Bootsy Collins
World Wide Funk
Mascot Records
Not
content to take Sounds and Melody Maker as the only Gospels of
music, I also bought Black Echoes in
my teenage years influenced by my sister’s Songs
in the Key of Life, Stevie Wonder and Shining
Star by Earth, Wind & Fire (a song covered by Stryper!)
Trying
to flip through the second-hand albums without losing my fingertips or my
patience, at the outdoor market in Wakefield, I pulled out a sleeve that
combined science fiction, adolescent humour and risqué cartoons, that being a
teenager, I bought. My mother’s knitted
eyebrows of disapproval completed the feel-good factor. It was called One Nation Under a Groove by Funkadelic and featured Bootsy Collins
on bass. I wasn’t to know that it became
a funk classic but I also enjoyed the rock of Maggot Brain and Lunchmeataphobia
just as much.
Funk
was an expression of open-mindedness, happiness, love, dance, but also of
day-to-day struggles which included a rejection of negative black stereotyping. James Brown was the Master of Funk and Bootsy
(named by his mum) became a player in his band The J.B’s.
Funk
is a combination of Blues and Soul with a heavy bass line that stresses the
first beat in the bar, often called the ‘one’.
The
fifteen tracks on World Wide Funk provide great variety and good sequencing and
whilst they employ the ‘one’ and jangly short guitar chords, the material
doesn’t dwell in the past but updates it, especially through the vocals.
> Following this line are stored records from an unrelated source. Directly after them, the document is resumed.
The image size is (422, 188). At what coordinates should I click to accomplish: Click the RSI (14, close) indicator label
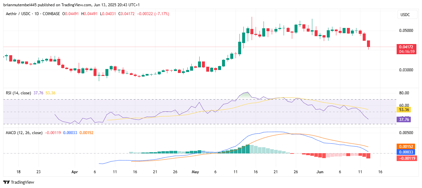pyautogui.click(x=18, y=93)
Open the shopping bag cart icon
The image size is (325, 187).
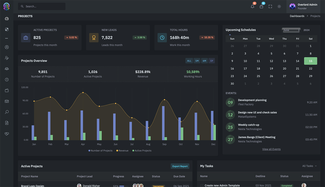click(x=261, y=7)
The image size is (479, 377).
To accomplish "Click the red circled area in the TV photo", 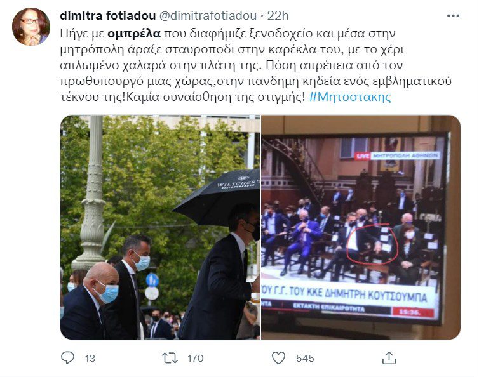I will (372, 244).
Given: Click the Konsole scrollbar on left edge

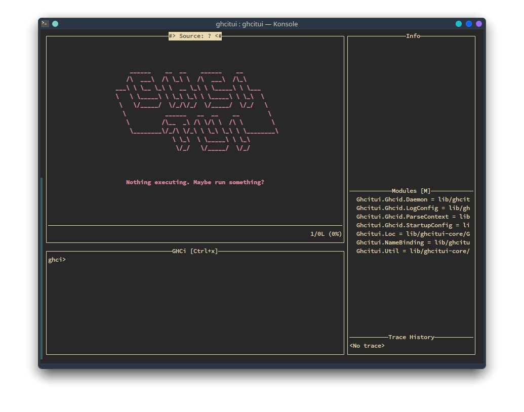Looking at the screenshot, I should tap(42, 268).
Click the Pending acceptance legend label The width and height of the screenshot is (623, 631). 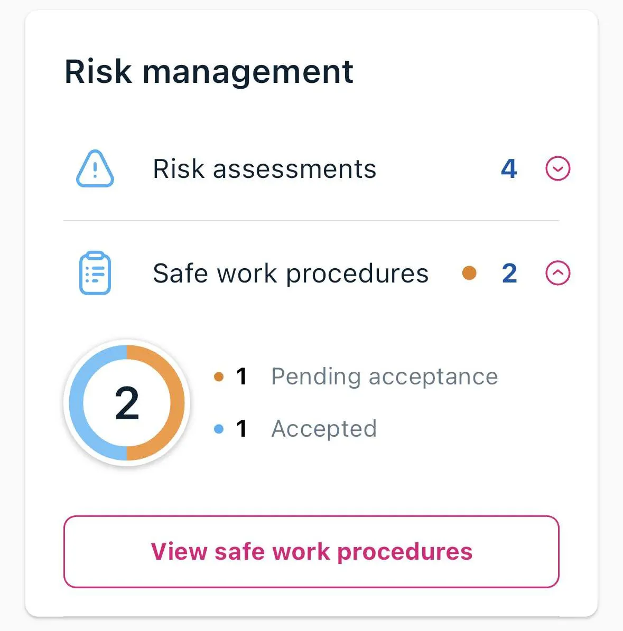point(384,376)
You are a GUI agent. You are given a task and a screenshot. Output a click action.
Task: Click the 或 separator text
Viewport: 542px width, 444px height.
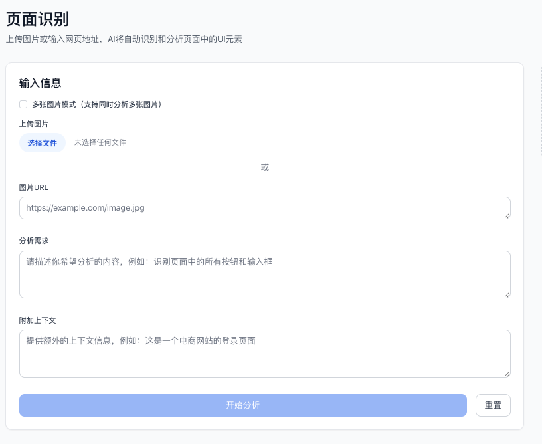(264, 167)
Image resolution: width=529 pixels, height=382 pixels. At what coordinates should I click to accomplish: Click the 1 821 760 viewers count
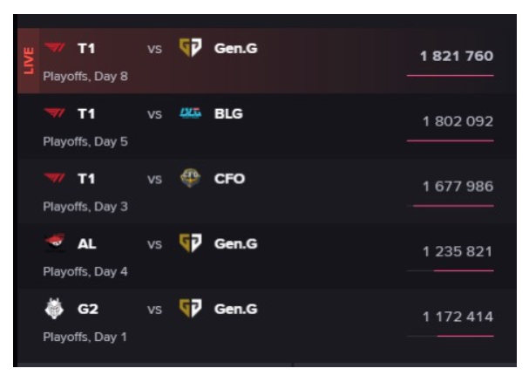click(457, 56)
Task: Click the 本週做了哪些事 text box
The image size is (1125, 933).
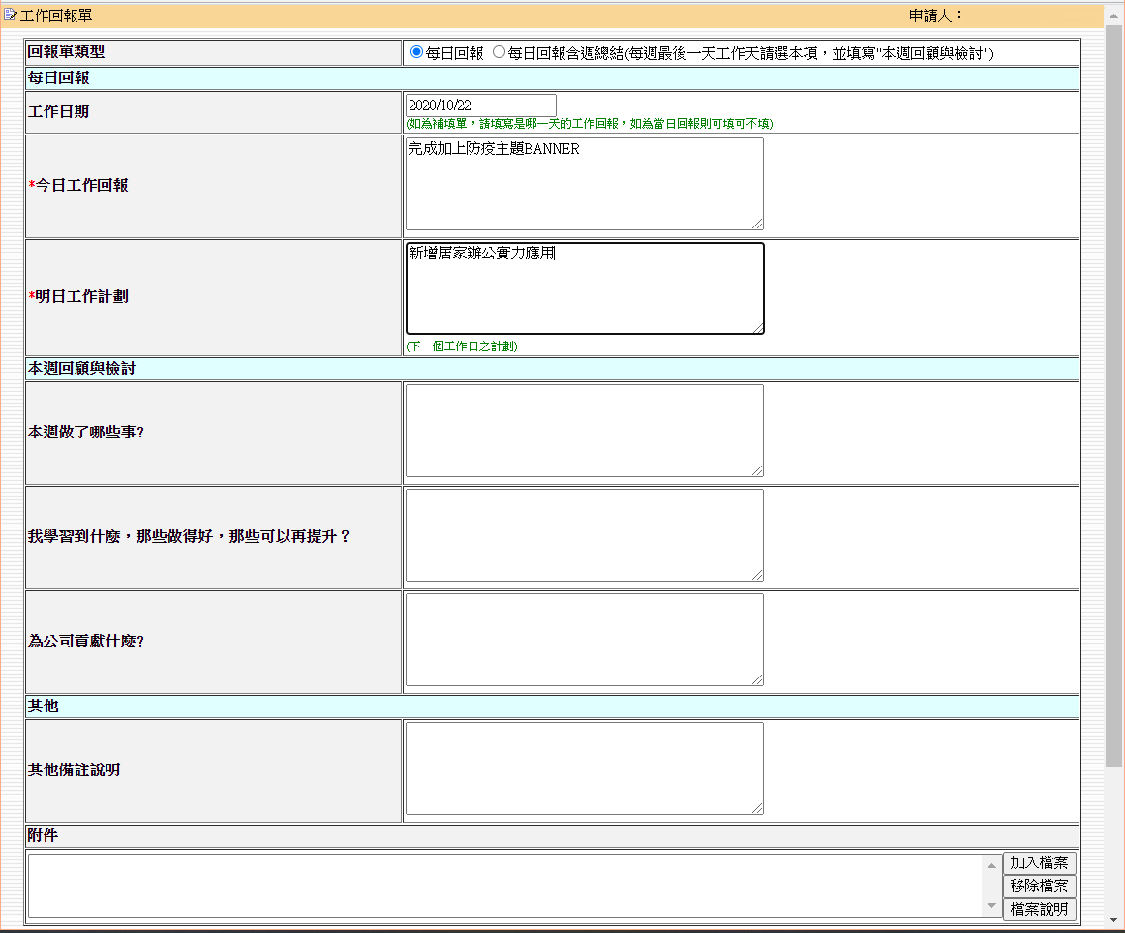Action: tap(584, 431)
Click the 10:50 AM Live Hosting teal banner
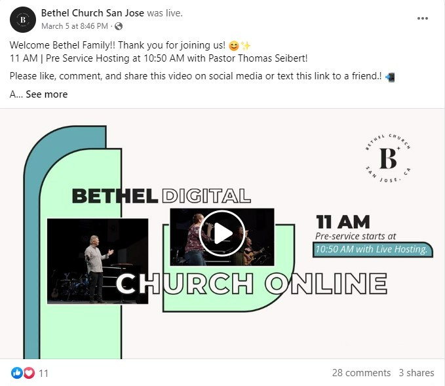445x386 pixels. (x=373, y=250)
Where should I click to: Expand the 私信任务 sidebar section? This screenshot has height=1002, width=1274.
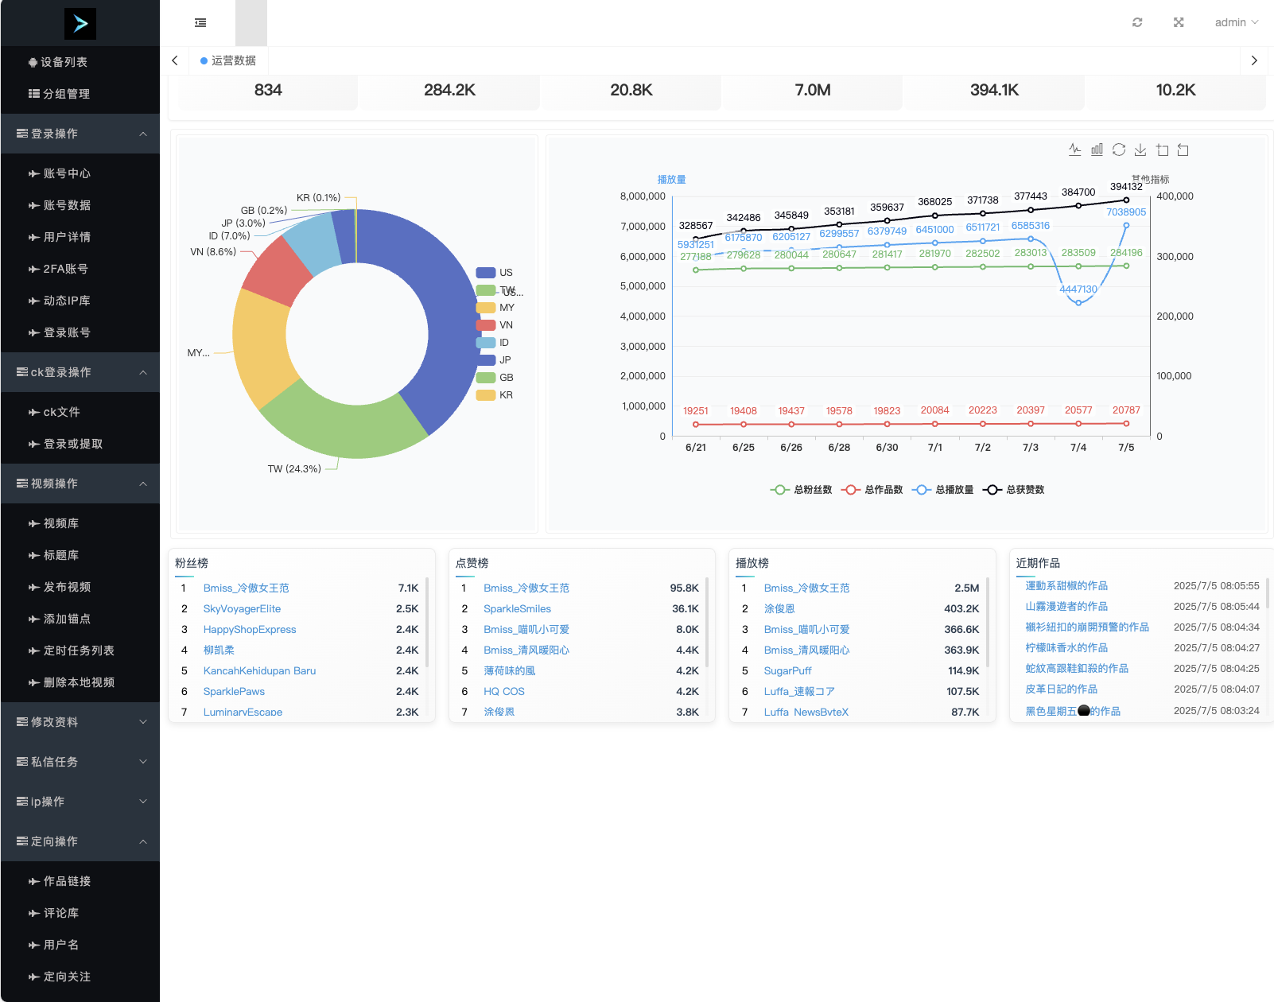tap(80, 762)
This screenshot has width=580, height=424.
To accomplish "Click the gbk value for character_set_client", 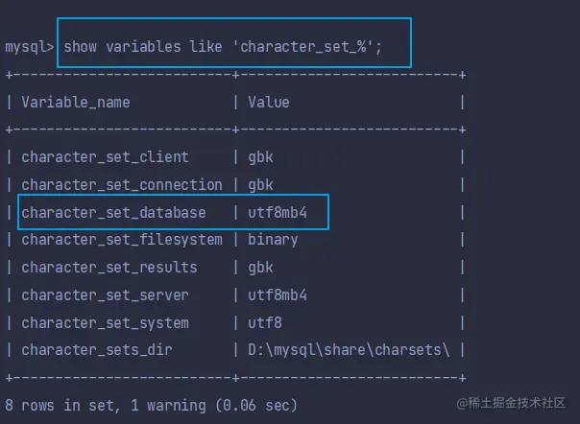I will (x=260, y=157).
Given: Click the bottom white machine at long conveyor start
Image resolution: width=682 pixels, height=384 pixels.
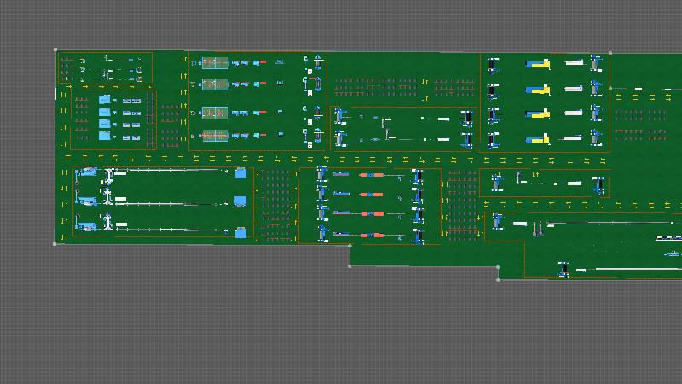Looking at the screenshot, I should (108, 223).
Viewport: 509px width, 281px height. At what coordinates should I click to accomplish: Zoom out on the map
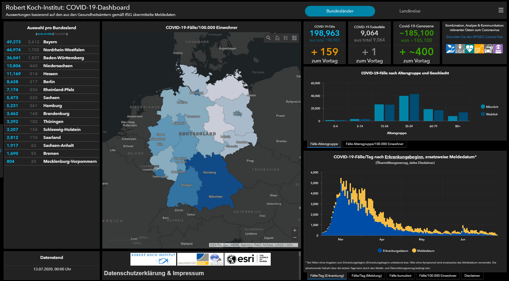[x=295, y=237]
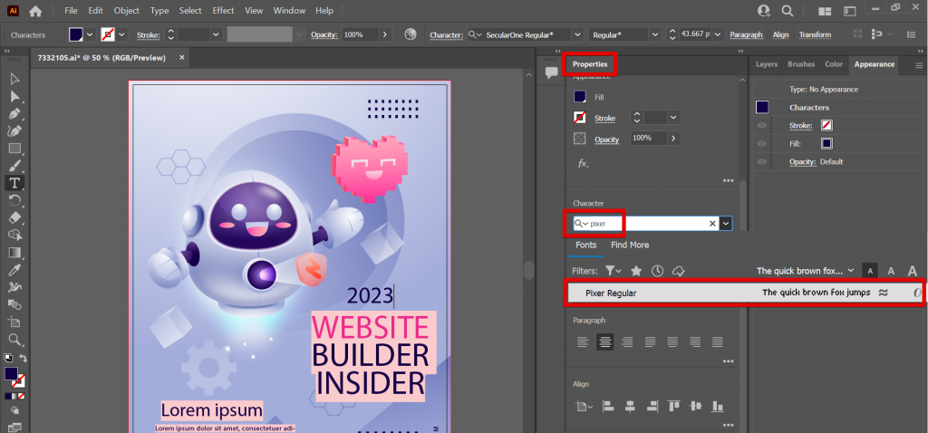The height and width of the screenshot is (433, 928).
Task: Toggle visibility eye for Fill in Appearance
Action: [762, 143]
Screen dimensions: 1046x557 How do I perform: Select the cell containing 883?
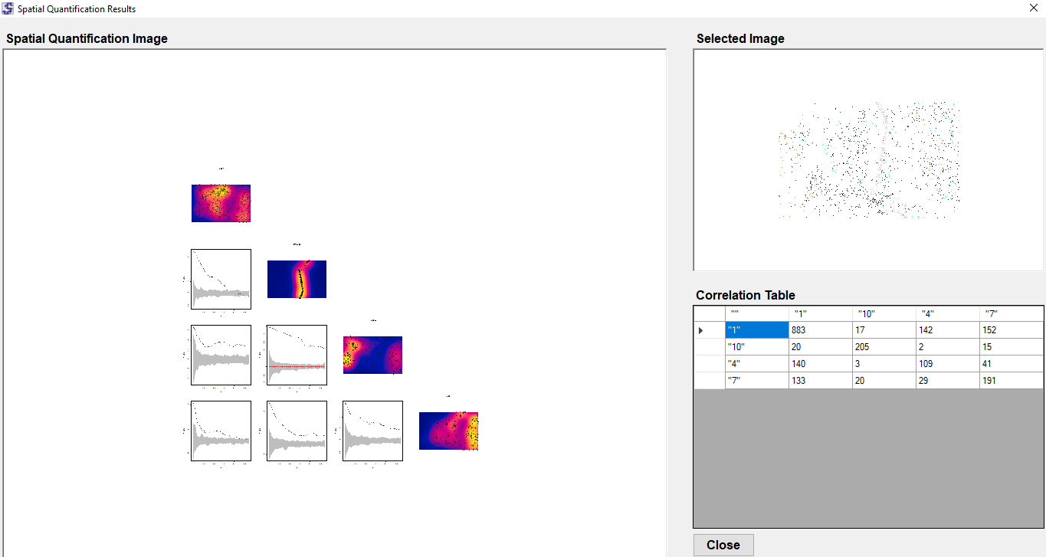tap(820, 330)
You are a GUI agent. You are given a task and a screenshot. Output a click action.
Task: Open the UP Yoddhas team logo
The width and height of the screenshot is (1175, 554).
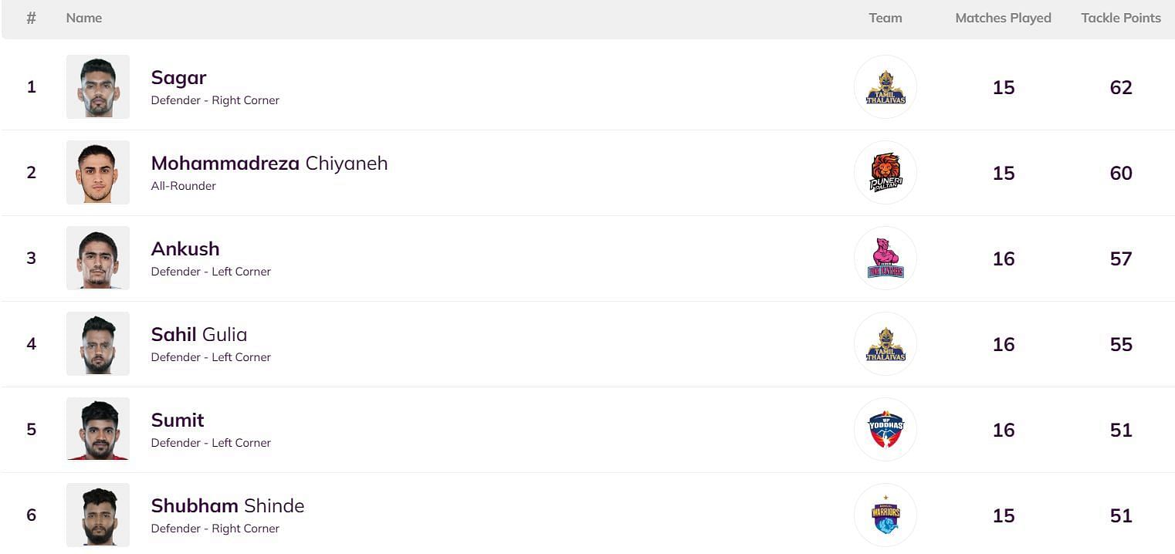885,429
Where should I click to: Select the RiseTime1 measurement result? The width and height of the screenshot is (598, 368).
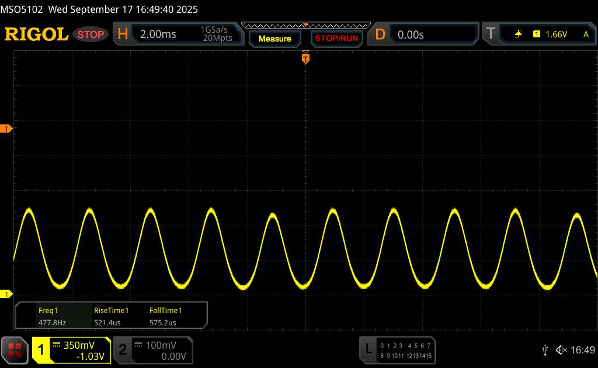pos(111,316)
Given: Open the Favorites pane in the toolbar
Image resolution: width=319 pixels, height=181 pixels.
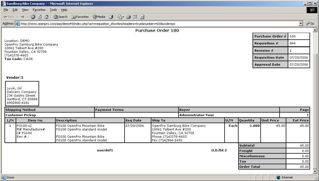Looking at the screenshot, I should [x=80, y=17].
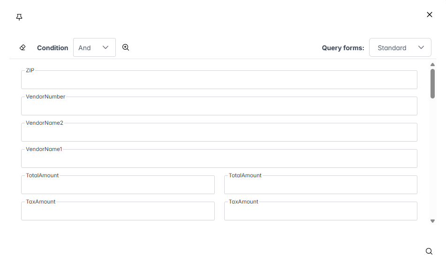Click into the ZIP field

[x=219, y=81]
The musicians Bootsy gathers around him, which includes several big names, are too
many to mention here, but each song delights whether the groove is fast or
slow. I can’t remember enjoying this
genre so much since Diamond & Pearls,
Prince and Phenomenon, by LL Cool J.
World
Wide Funk recaptures the fun of the dance and the beat, provides Bootsy with a
return to form, and concluding with a description that will appeal to the man
himself, he manages to pop out a career best.